* Task objective
Search the data for the string "agent" and gather each line it is in.

--------

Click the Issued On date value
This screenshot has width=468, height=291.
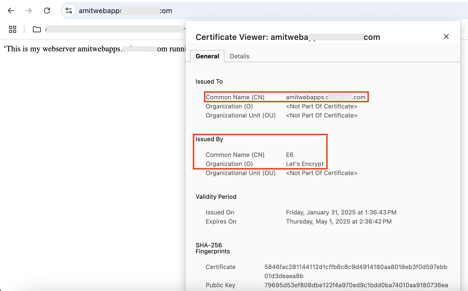tap(341, 212)
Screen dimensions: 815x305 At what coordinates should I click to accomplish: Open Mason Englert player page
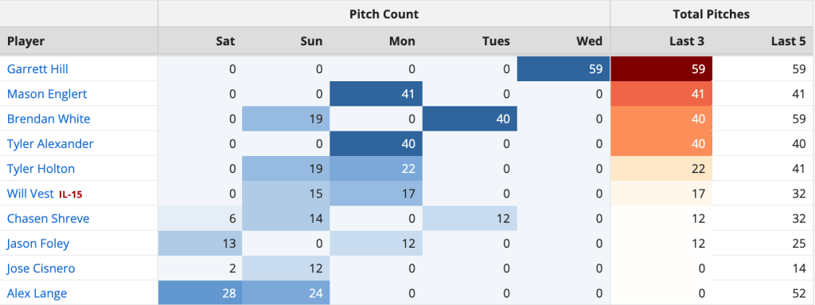coord(47,94)
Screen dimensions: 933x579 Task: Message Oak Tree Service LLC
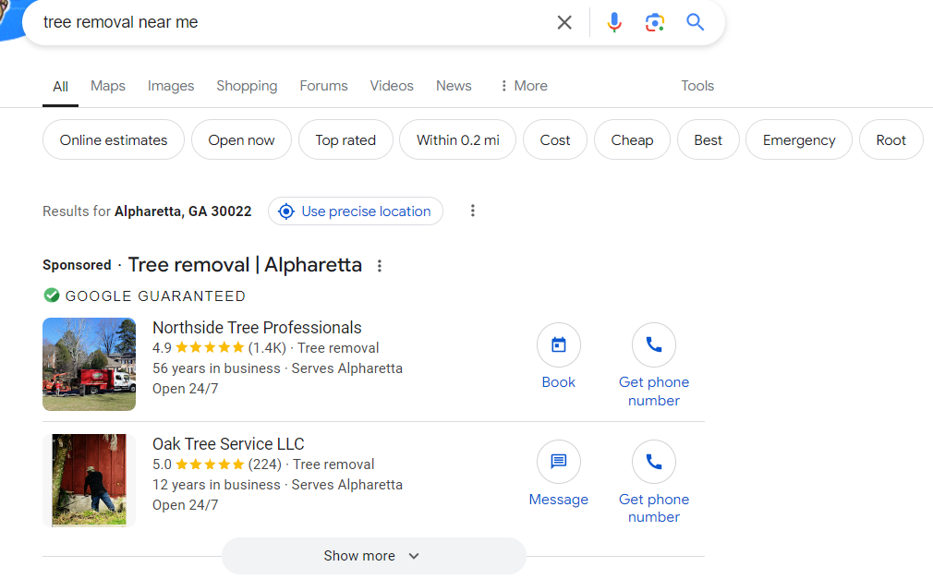click(559, 462)
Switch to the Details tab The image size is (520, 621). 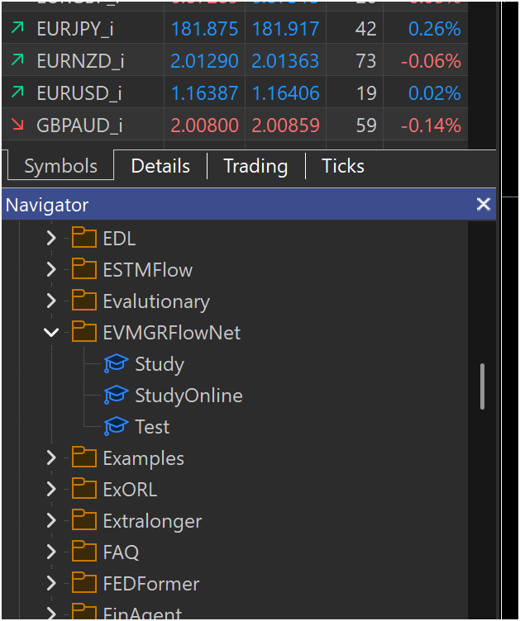point(160,166)
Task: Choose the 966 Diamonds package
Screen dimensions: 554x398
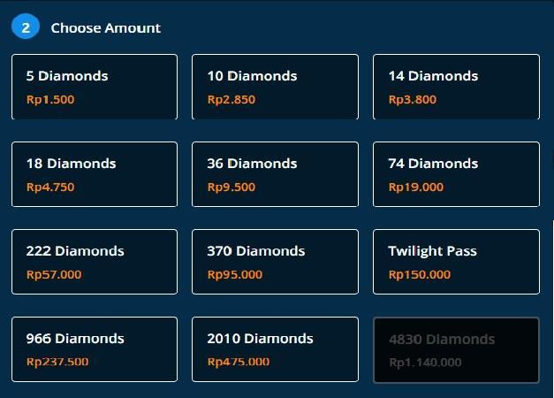Action: tap(95, 349)
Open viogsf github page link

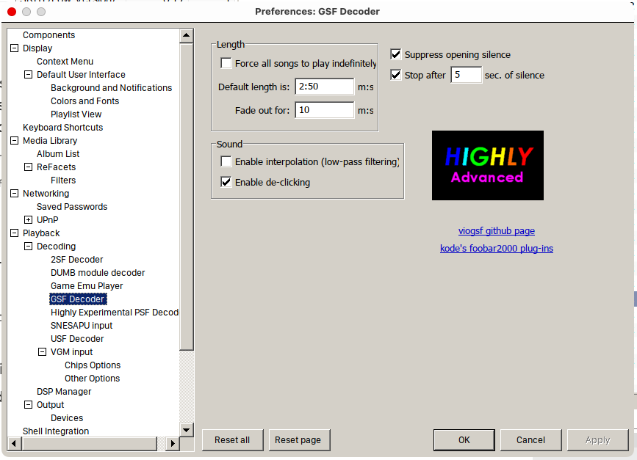(497, 231)
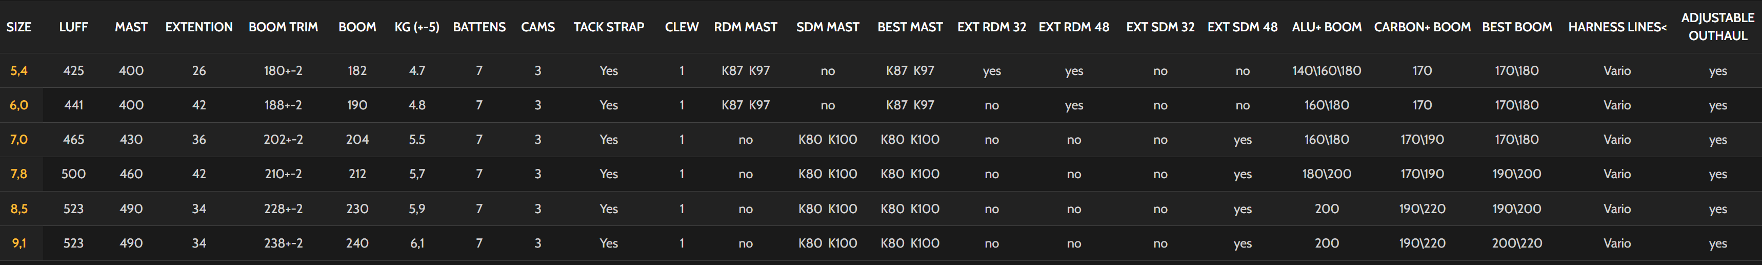Screen dimensions: 1762x265
Task: Click the ADJUSTABLE OUTHAUL column header
Action: (x=1717, y=27)
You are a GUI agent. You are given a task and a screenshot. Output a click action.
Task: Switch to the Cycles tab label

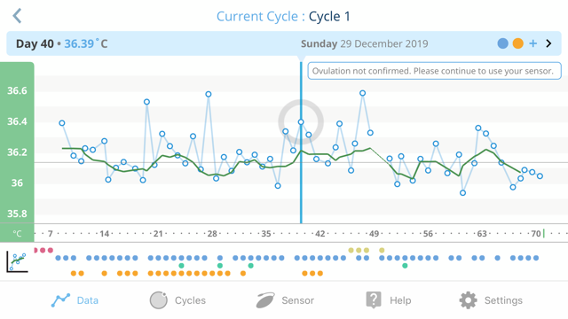[190, 300]
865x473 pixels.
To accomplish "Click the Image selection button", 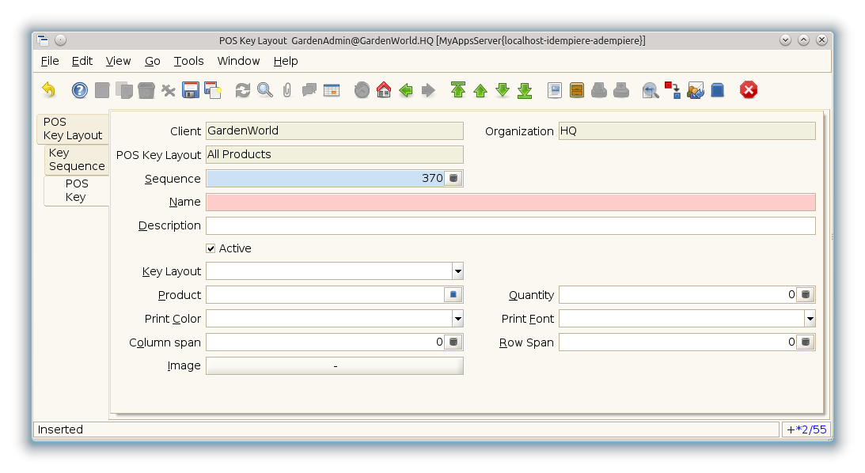I will [x=335, y=366].
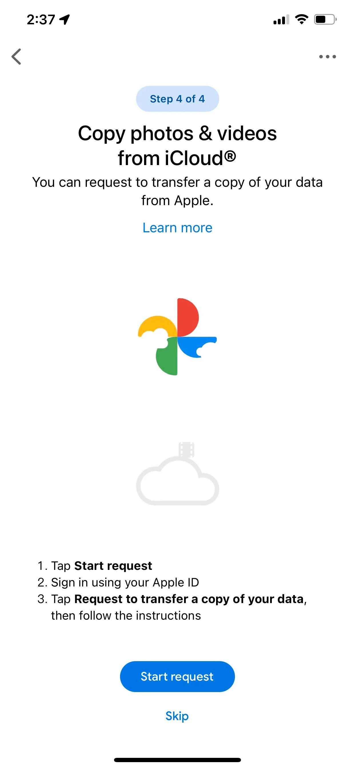Image resolution: width=355 pixels, height=769 pixels.
Task: Open the three-dot more options menu
Action: (327, 56)
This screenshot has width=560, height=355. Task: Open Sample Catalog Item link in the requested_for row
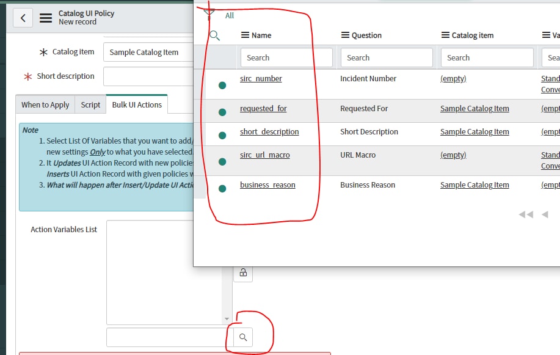[475, 109]
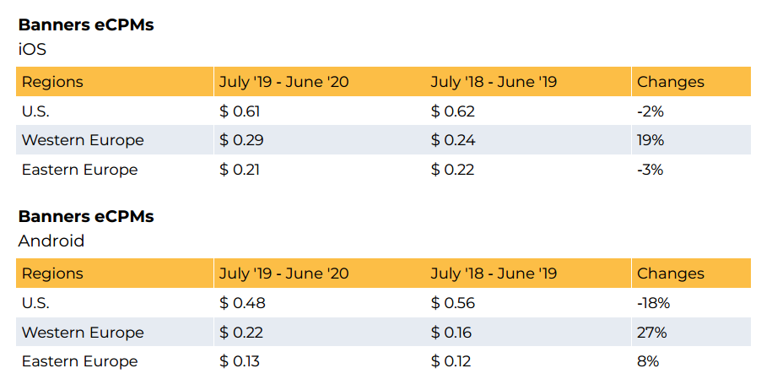Click the iOS subtitle under Banners eCPMs
This screenshot has width=772, height=390.
click(x=32, y=49)
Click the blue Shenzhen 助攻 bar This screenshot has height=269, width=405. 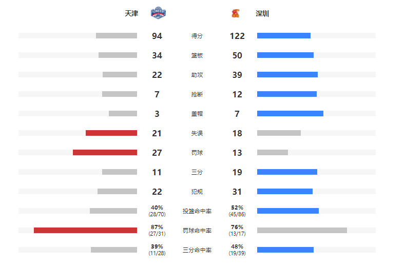(287, 74)
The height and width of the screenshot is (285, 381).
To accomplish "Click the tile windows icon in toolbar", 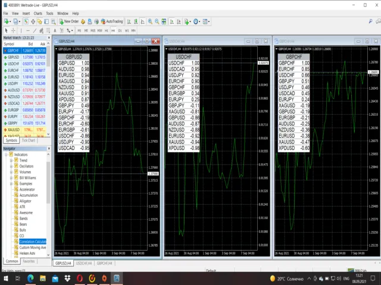I will 164,21.
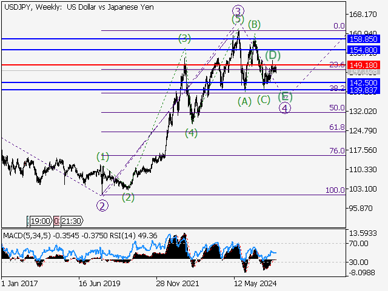This screenshot has height=291, width=388.
Task: Select the 100.0 Fibonacci level label
Action: click(335, 190)
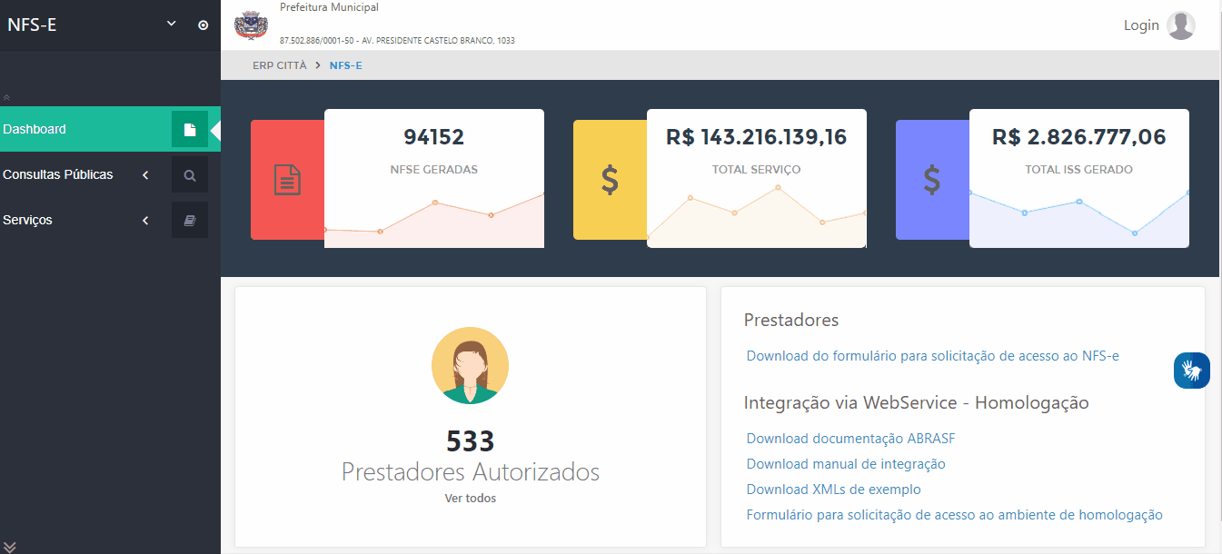Select the Dashboard menu item

pyautogui.click(x=36, y=129)
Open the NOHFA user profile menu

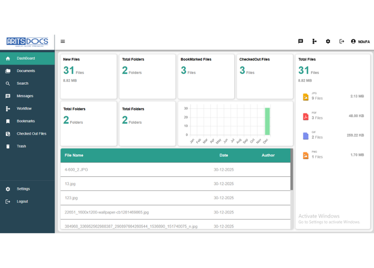click(x=360, y=42)
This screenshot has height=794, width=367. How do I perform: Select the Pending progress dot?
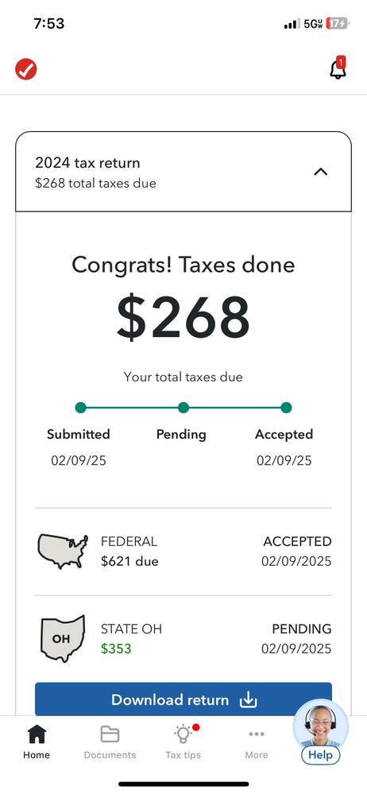coord(184,408)
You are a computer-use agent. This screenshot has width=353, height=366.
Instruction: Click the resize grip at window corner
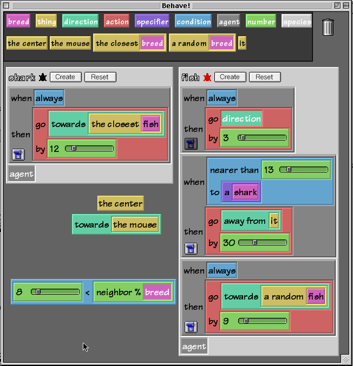(345, 358)
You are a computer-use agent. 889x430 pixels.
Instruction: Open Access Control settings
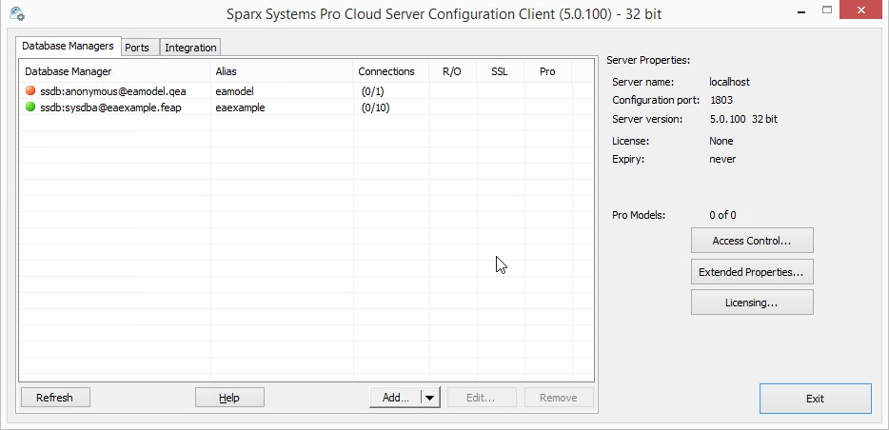click(751, 241)
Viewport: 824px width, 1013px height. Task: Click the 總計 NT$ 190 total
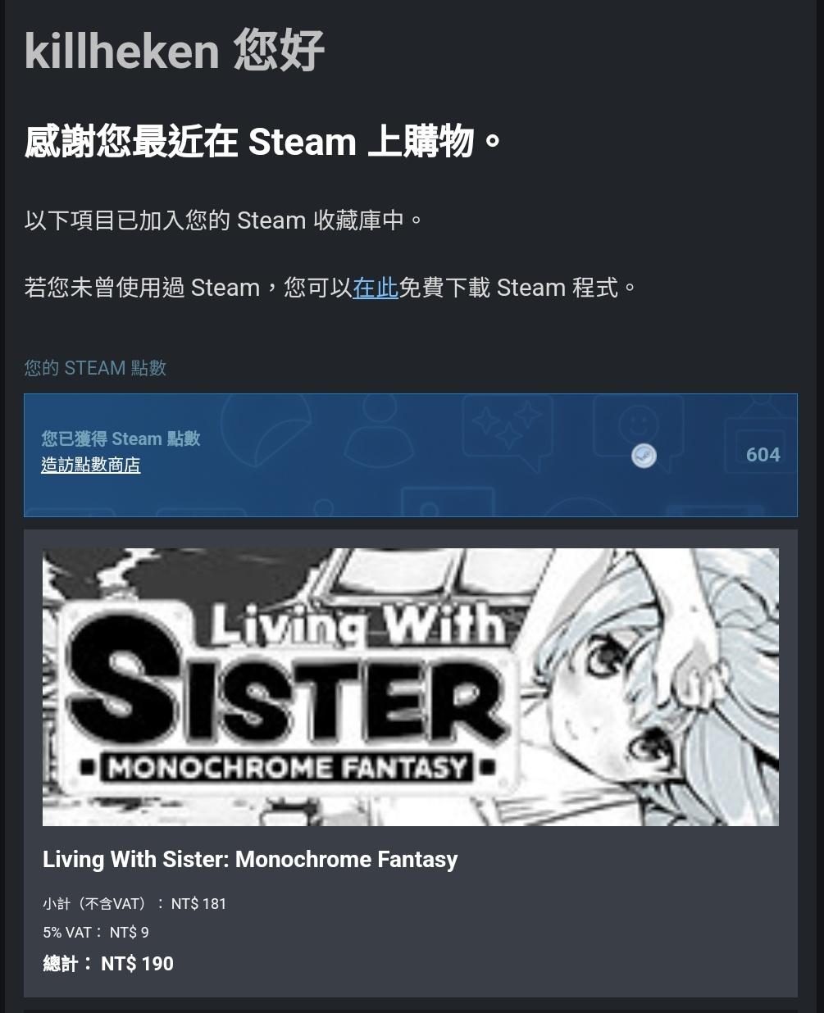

--------

* Response area
You are a GUI agent. You are given a task and a screenshot. Output a click action.
You are a computer-use agent. This screenshot has width=353, height=366.
You are a computer-use agent. 889x430 pixels.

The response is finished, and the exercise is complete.